Health Subcommittee Examines Opportunities to Modernize Clinical Trials

Press Release

Date: July 9, 2014
Location: Washington, DC

The Energy and Commerce Subcommittee on Health, chaired by Rep. Joe Pitts (R-PA), today held a hearing in the 21st Century Cures initiative to discuss opportunities to modernize clinical trials in the effort to accelerate the discovery, development, and delivery cycle of new cures and treatments. Witnesses spoke about how advances in technology, data analysis, and personalized medicine can strengthen clinical trials, safely bringing more effective drugs and devices to patients more quickly and at lower costs.

Dr. Jay Siegel, Chief Biotechnology Office and Head of Scientific Strategy and Policy for Johnson & Johnson commented, "Several opportunities are before us, through advances in clinical trials, to improve the translation of scientific advances into medical advances and patient cures, and to ensure that more of the vast amount of medical data created and recorded every day are used to improve the care of patients and advance medical knowledge. The result will be nothing less than longer and healthier lives."

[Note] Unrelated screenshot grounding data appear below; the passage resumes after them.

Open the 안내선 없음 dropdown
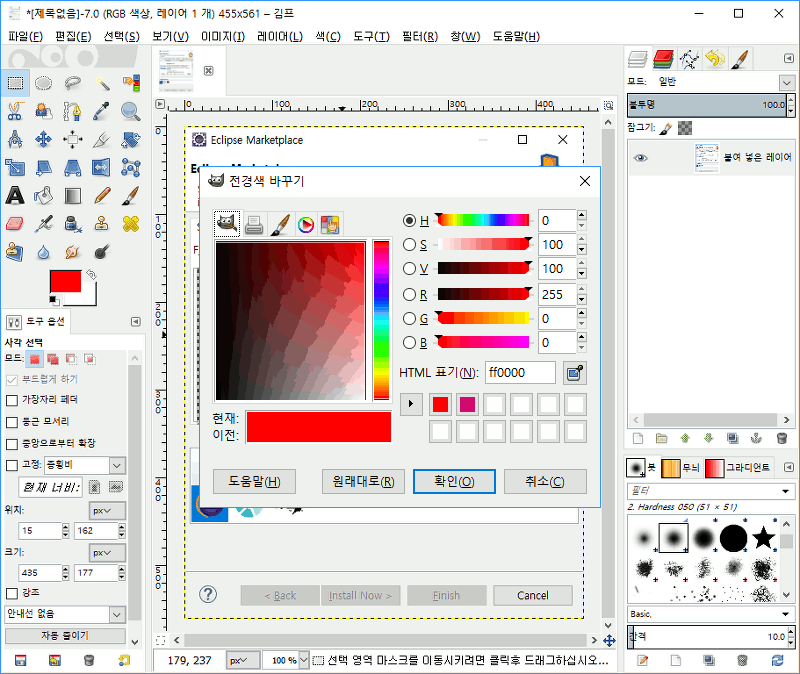Viewport: 800px width, 674px height. tap(65, 614)
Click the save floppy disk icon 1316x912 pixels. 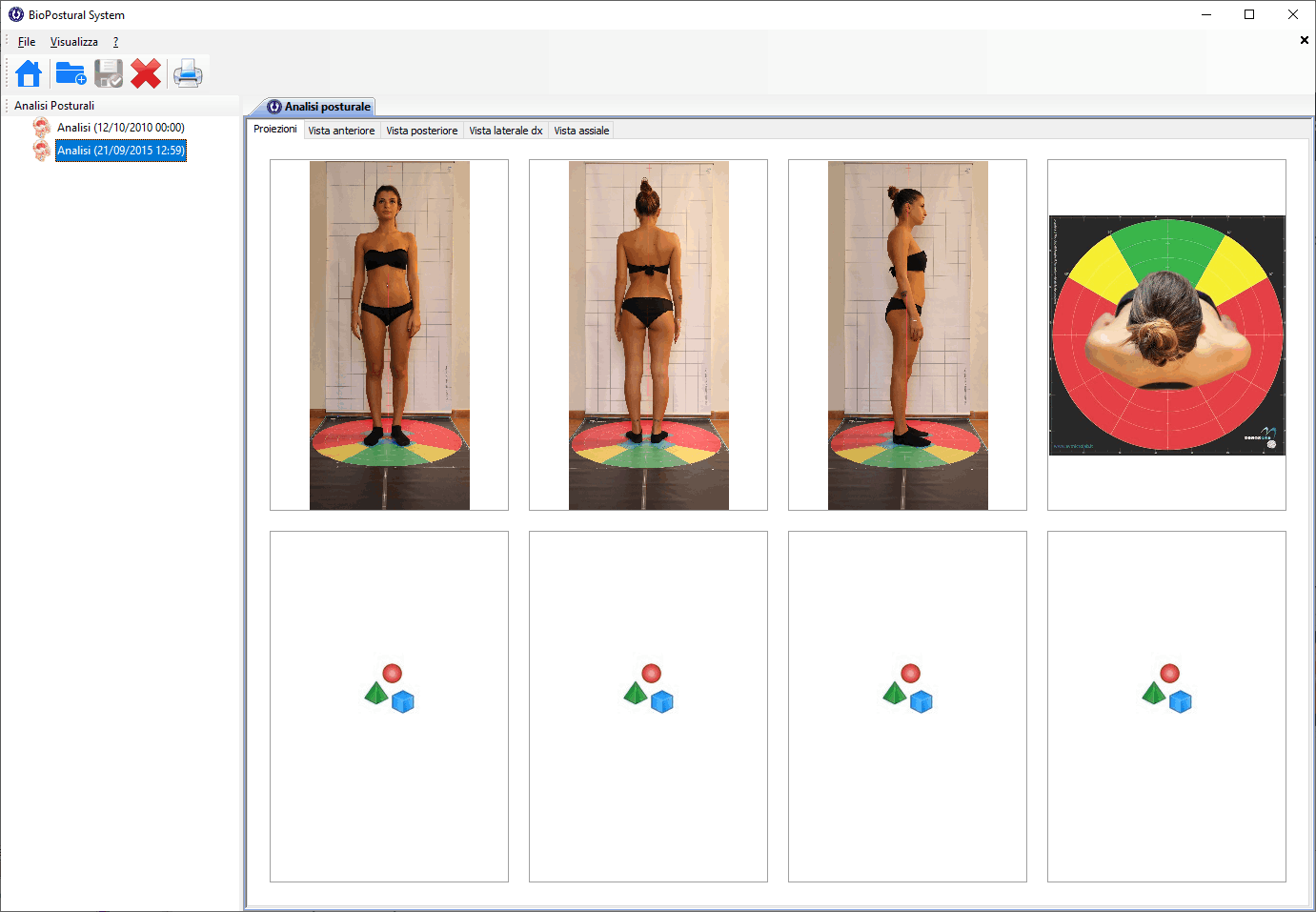[109, 73]
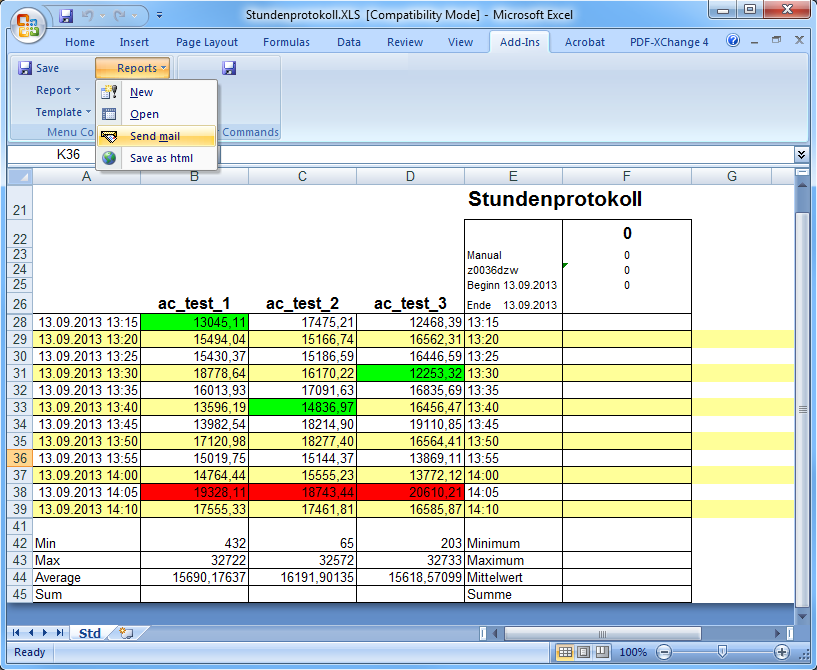Choose Save as html from Reports menu

pos(160,158)
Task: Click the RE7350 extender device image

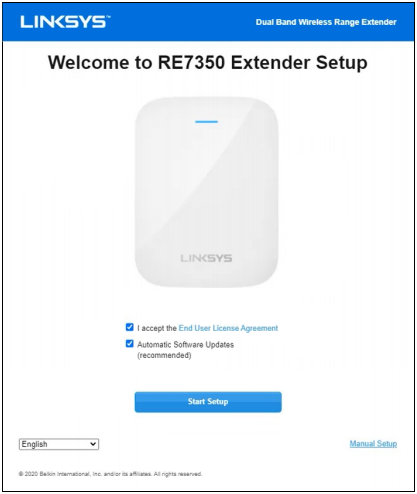Action: 206,192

Dr. Roy Herbst, PhD, Chief of Medical Oncology at the Yale Cancer Center noted, "Clinical trials need to be modernized for the molecular age. Often clinical trials are limited by numerous challenges including the start-up time, accrual, expense, and the need to identify defined sub-populations of patients that makes trial enrollment difficult. Developing a potential therapy from the initial discovery stage through clinical testing and regulatory approval is a complicated, expensive, and often inefficient process that can take up to 15 years. Only by finding better ways to match drugs with patients and studying them in large and diverse populations can we help more patients with this disease and get drugs approved. Modernizing this process with innovative approaches and new clinical trials is of high importance."

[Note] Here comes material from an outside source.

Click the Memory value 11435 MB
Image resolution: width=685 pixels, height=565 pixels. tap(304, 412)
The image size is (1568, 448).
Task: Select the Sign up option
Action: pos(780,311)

Dr. Sundeep Khosla, Dean for Clinical and Translational Science at the Mayo Clinic expressed optimism about the prospects and underscored the need for this to remain a collaborative effort. "The opportunities for bringing new drugs to patients have never been greater, but significant challenges remain. … Legislative policy changes and incentives are necessary to remove specific roadblocks in the clinical trials process. Together, government, the private sector, and academic medical centers must all step up and do all we can to rapidly deliver discoveries to our patients."

William Murray, President and CEO of the Medical Device Innovation Consortium (MDIC), discussed one such collaborative effort that has already shown some success in this effort. "MDIC represents a new, collaborative approach to improving the methods used to regulate new medical device innovations. We believe that our focus on improving regulatory science will offer concrete ways to make patient access to new technologies faster, safer, and more cost-effective. … We believe that clinical trial innovation has the potential to improve the safety and effectiveness of products being introduced into the market, reduce clinical trial timelines and costs, and give U.S. patients earlier access to beneficial innovative technologies."

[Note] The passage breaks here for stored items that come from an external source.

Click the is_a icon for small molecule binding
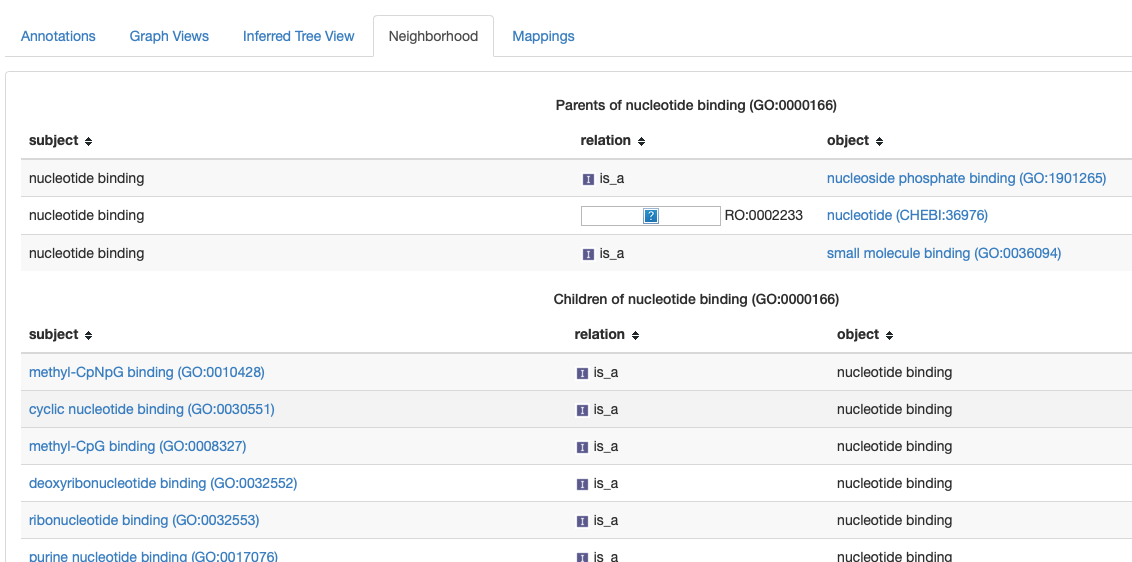Screen dimensions: 1132x562 tap(588, 254)
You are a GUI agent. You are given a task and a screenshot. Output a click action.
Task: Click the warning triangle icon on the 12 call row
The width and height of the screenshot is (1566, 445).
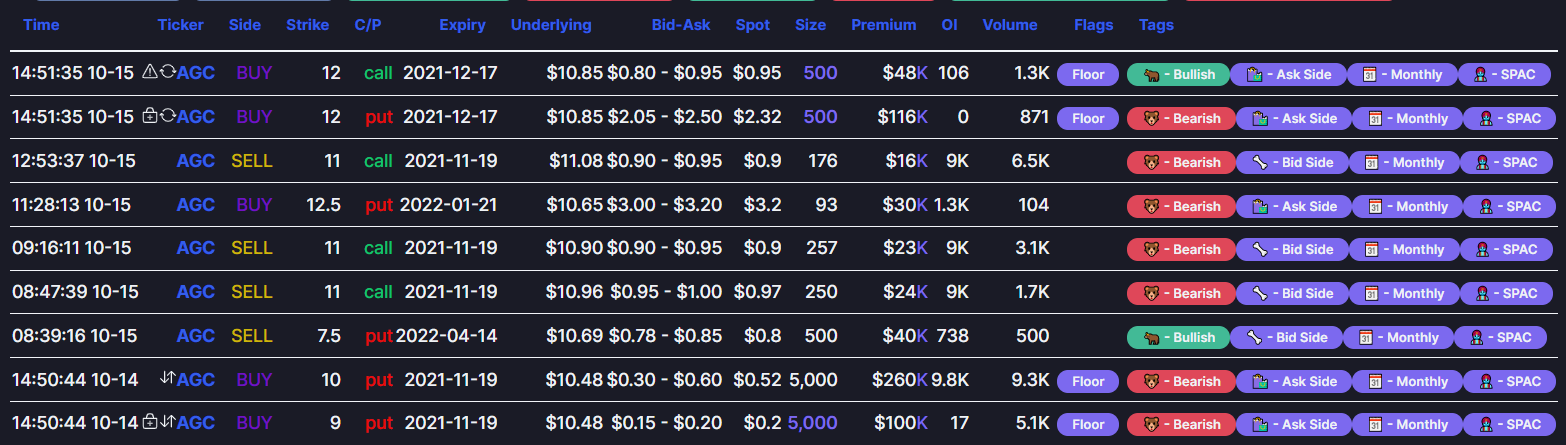(150, 72)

Paula Brown Stafford, MPH, President of Clinical Development for Quintiles, added, "Recent advances allow for the use of genomics, RNA sequencing, expression analysis, soluble and tissue-based biomarkers, and statistical methodologies to identify appropriate subpopulations. With these technologies, the patients who are most likely to benefit can be identified, optimizing the benefit-risk profile. However, we need FDA's continued acceptance and support of stratifying biomarkers as valid inclusion criteria and Congressional support of collaborative efforts to combine and study existing genomic data, and to encourage ongoing banking of samples."

"We can and must do better because patients deserve better," summed up Pitts.